• **To be done**
Copy the entries word for word from the line with "Given: Open Google Chrome from the taskbar" to the line with "[x=357, y=216]", including both of those lines, and leave out the pictures.

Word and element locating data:
○ ○ ○ ○ ○

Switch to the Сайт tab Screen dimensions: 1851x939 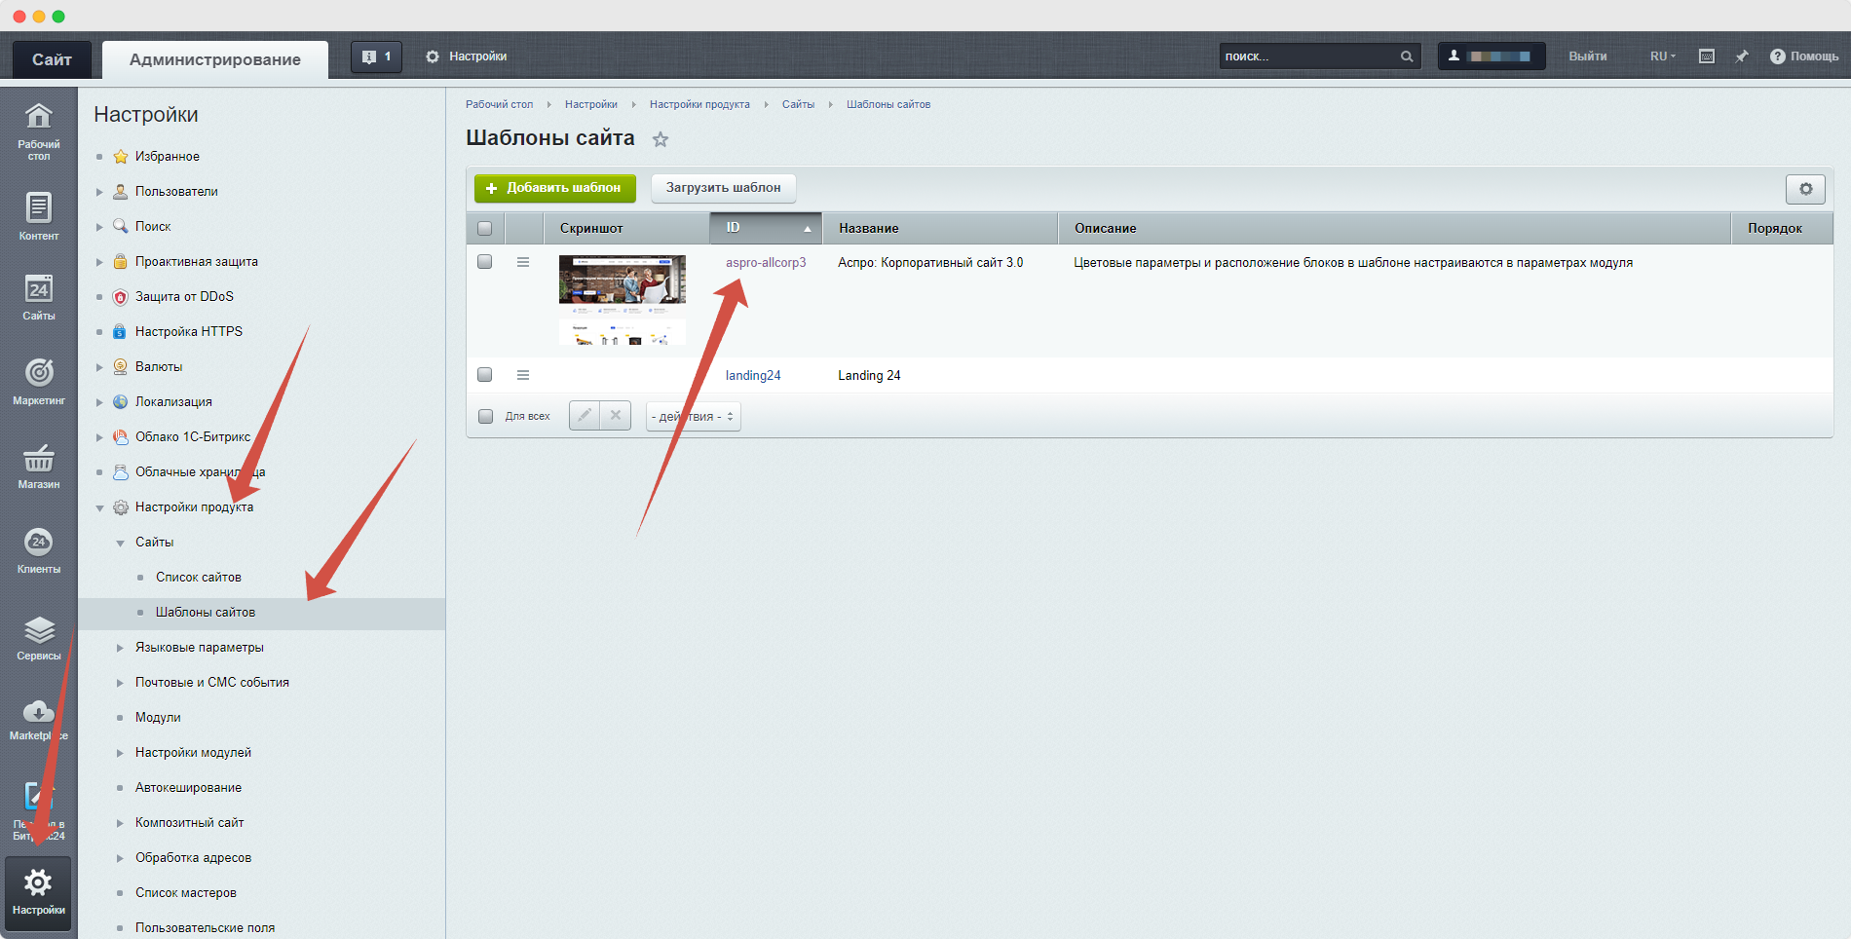(x=52, y=59)

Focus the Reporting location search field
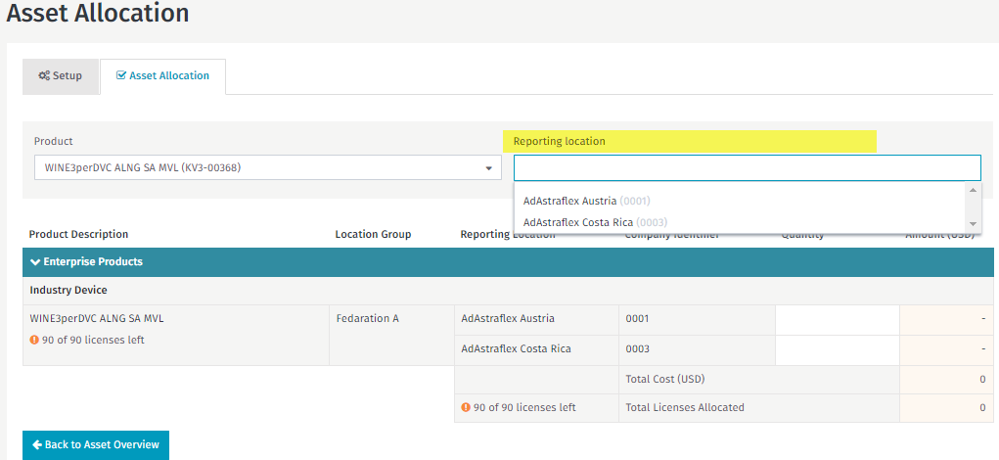pos(747,168)
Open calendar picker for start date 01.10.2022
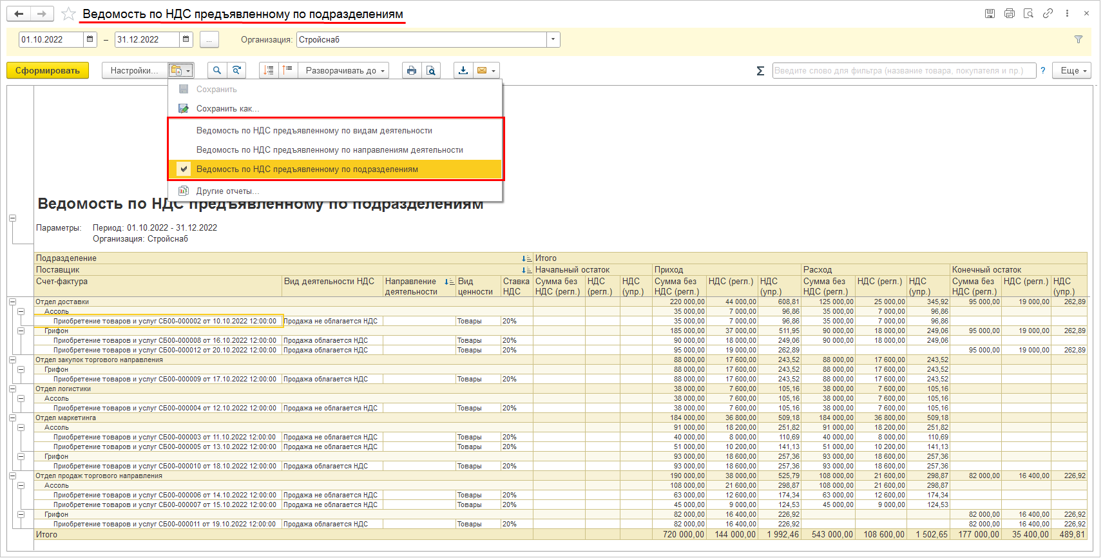This screenshot has width=1103, height=558. click(x=90, y=39)
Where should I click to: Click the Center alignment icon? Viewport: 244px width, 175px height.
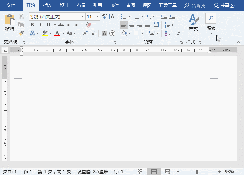pyautogui.click(x=131, y=25)
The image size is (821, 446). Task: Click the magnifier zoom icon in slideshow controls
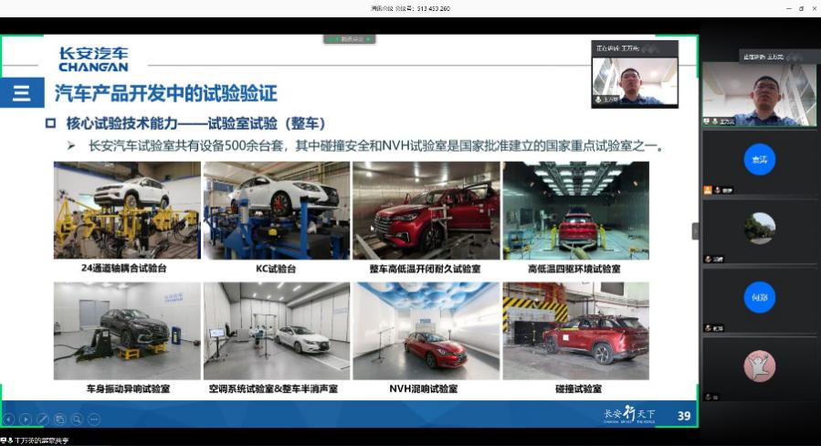click(x=77, y=419)
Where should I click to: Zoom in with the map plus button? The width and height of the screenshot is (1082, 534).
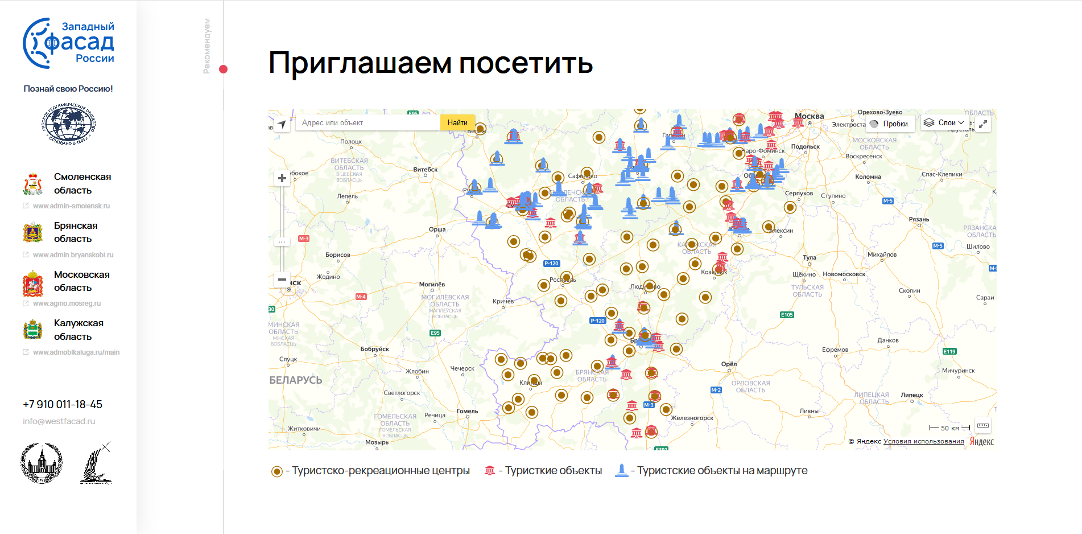click(x=282, y=178)
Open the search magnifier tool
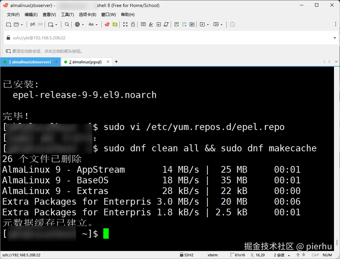The width and height of the screenshot is (340, 259). point(67,24)
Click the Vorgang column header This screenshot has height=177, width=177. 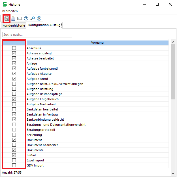[97, 42]
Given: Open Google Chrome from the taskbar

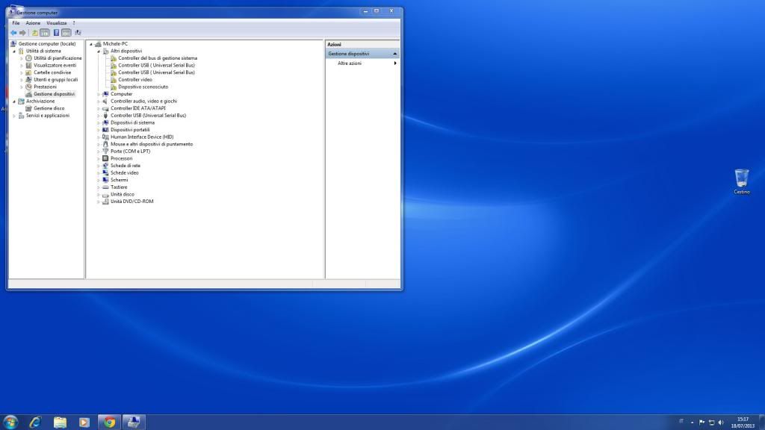Looking at the screenshot, I should (110, 422).
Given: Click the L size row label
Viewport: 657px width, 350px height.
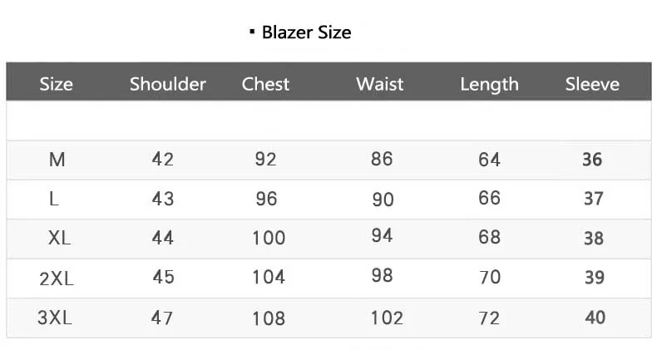Looking at the screenshot, I should coord(53,199).
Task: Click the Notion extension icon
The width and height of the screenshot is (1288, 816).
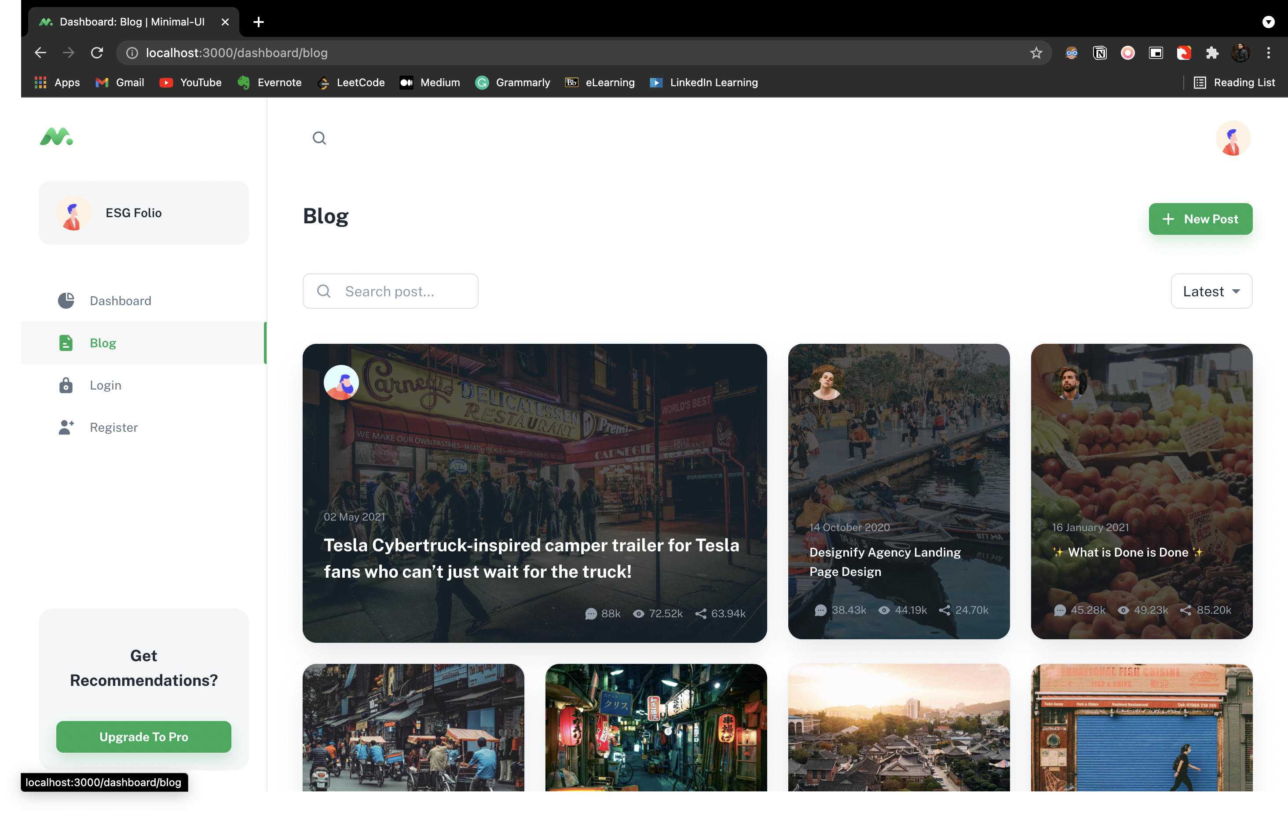Action: [x=1100, y=53]
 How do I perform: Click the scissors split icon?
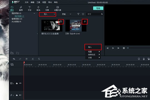pos(33,59)
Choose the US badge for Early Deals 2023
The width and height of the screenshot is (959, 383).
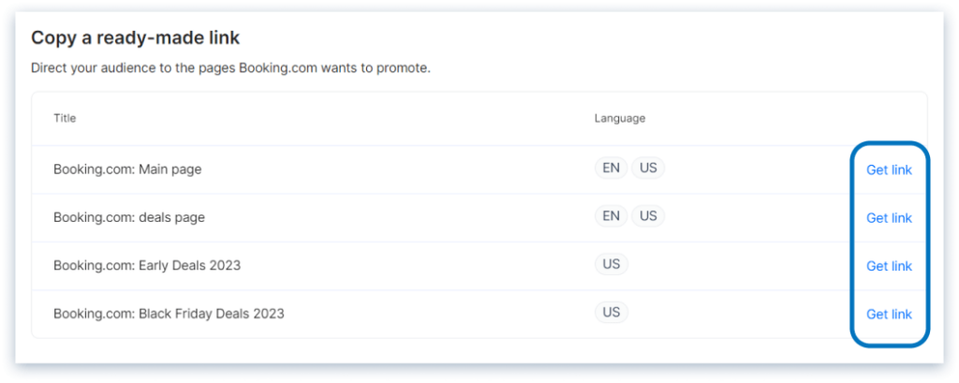coord(611,264)
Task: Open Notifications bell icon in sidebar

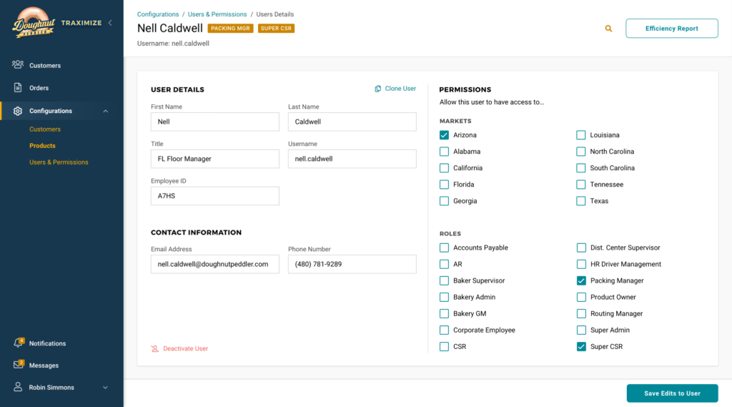Action: click(x=19, y=343)

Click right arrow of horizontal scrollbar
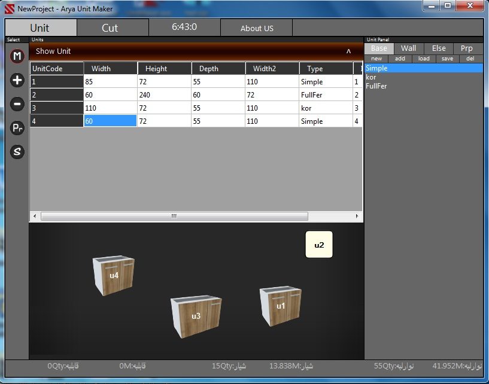[x=357, y=216]
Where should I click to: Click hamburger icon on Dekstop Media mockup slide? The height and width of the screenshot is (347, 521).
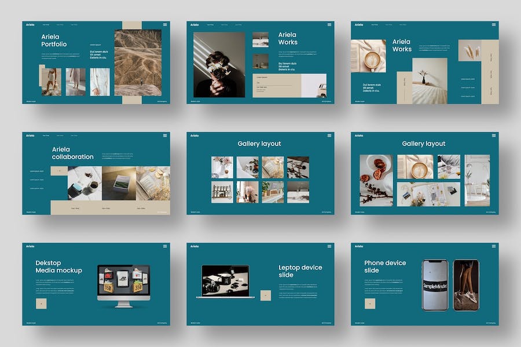coord(165,246)
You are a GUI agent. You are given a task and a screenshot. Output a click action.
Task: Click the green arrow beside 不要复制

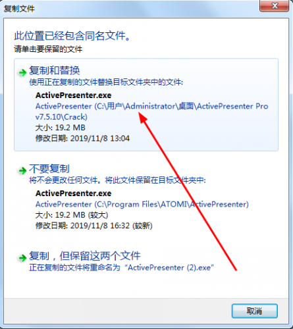click(x=22, y=170)
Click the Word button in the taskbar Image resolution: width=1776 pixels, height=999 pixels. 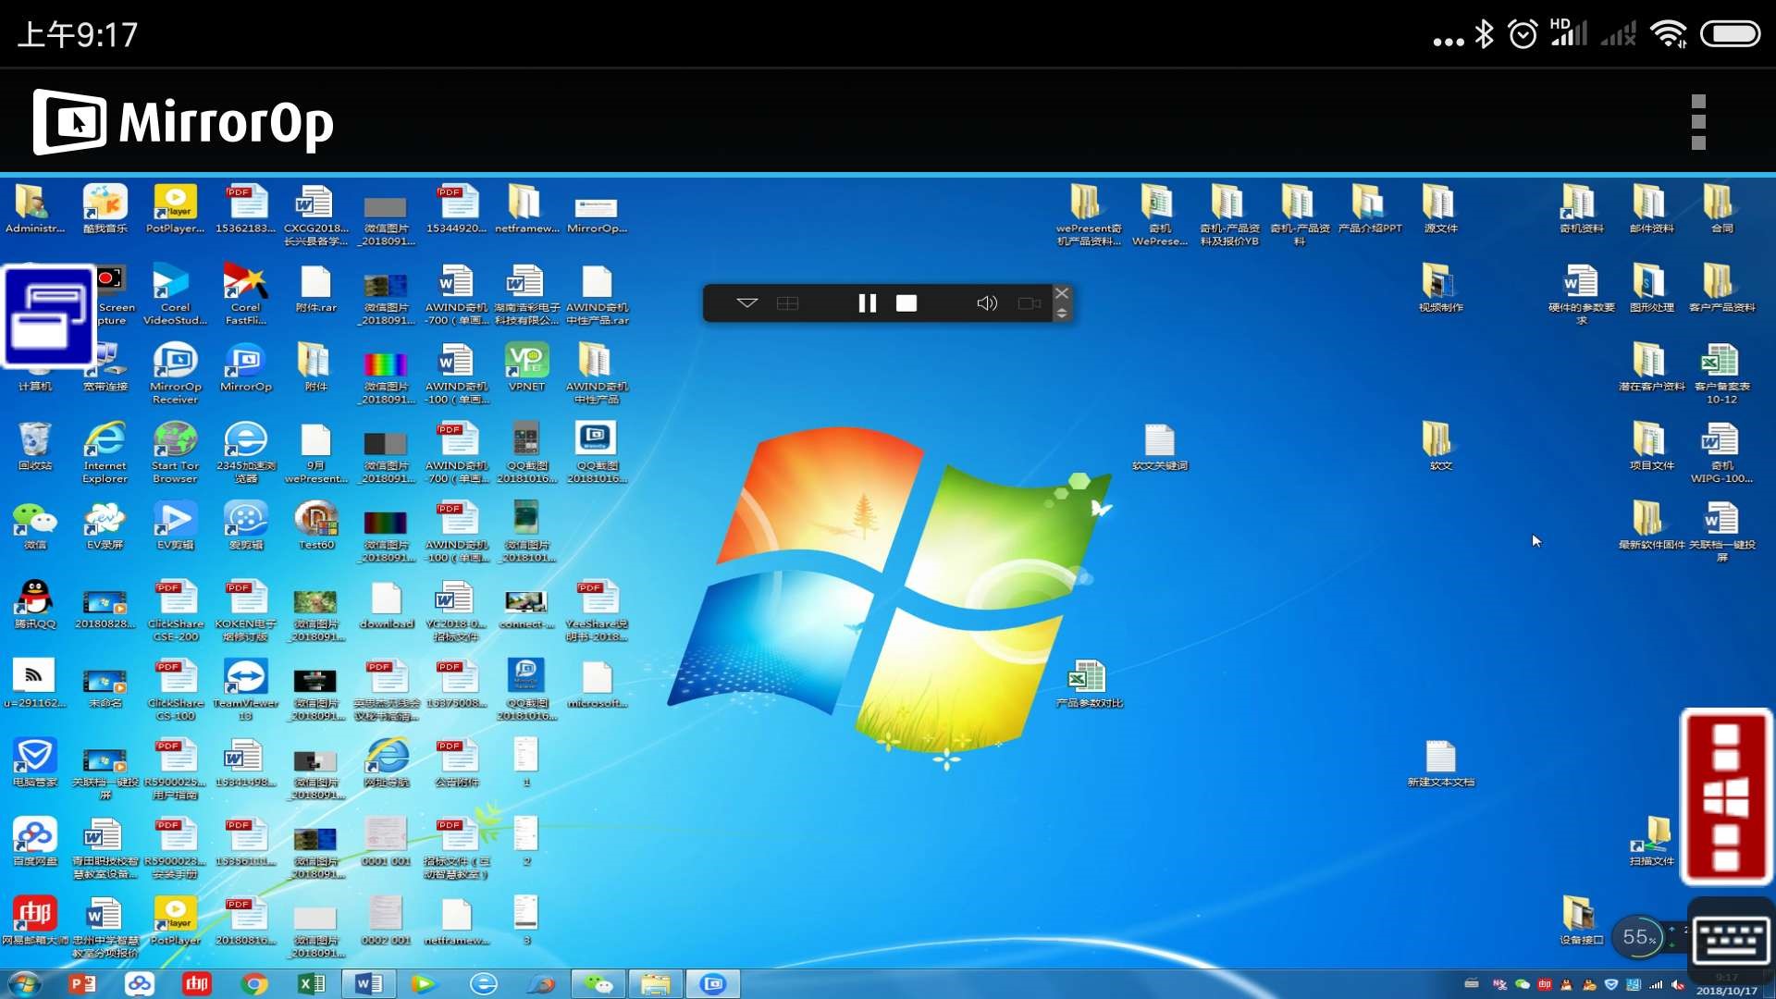(368, 983)
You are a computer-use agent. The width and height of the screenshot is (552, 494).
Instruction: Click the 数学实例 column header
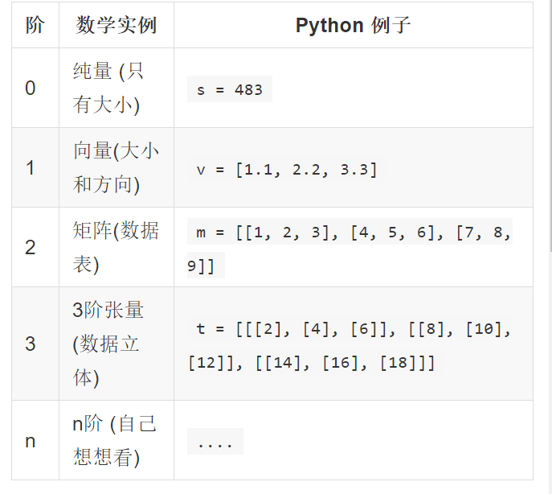tap(116, 25)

○ ○ ○ ○ ○

• **Correct response**
Given: Open Google Chrome from the taskbar

Looking at the screenshot, I should (110, 422).
Given: Click the L size row label
Viewport: 657px width, 350px height.
Looking at the screenshot, I should coord(53,199).
Task: Click the Notion extension icon
The width and height of the screenshot is (1288, 816).
Action: [x=1100, y=53]
 How do I perform: Click the scissors split icon?
pos(33,59)
Choose the US badge for Early Deals 2023
The width and height of the screenshot is (959, 383).
coord(611,264)
Task: Open Notifications bell icon in sidebar

Action: click(x=19, y=343)

Click right arrow of horizontal scrollbar
[x=357, y=216]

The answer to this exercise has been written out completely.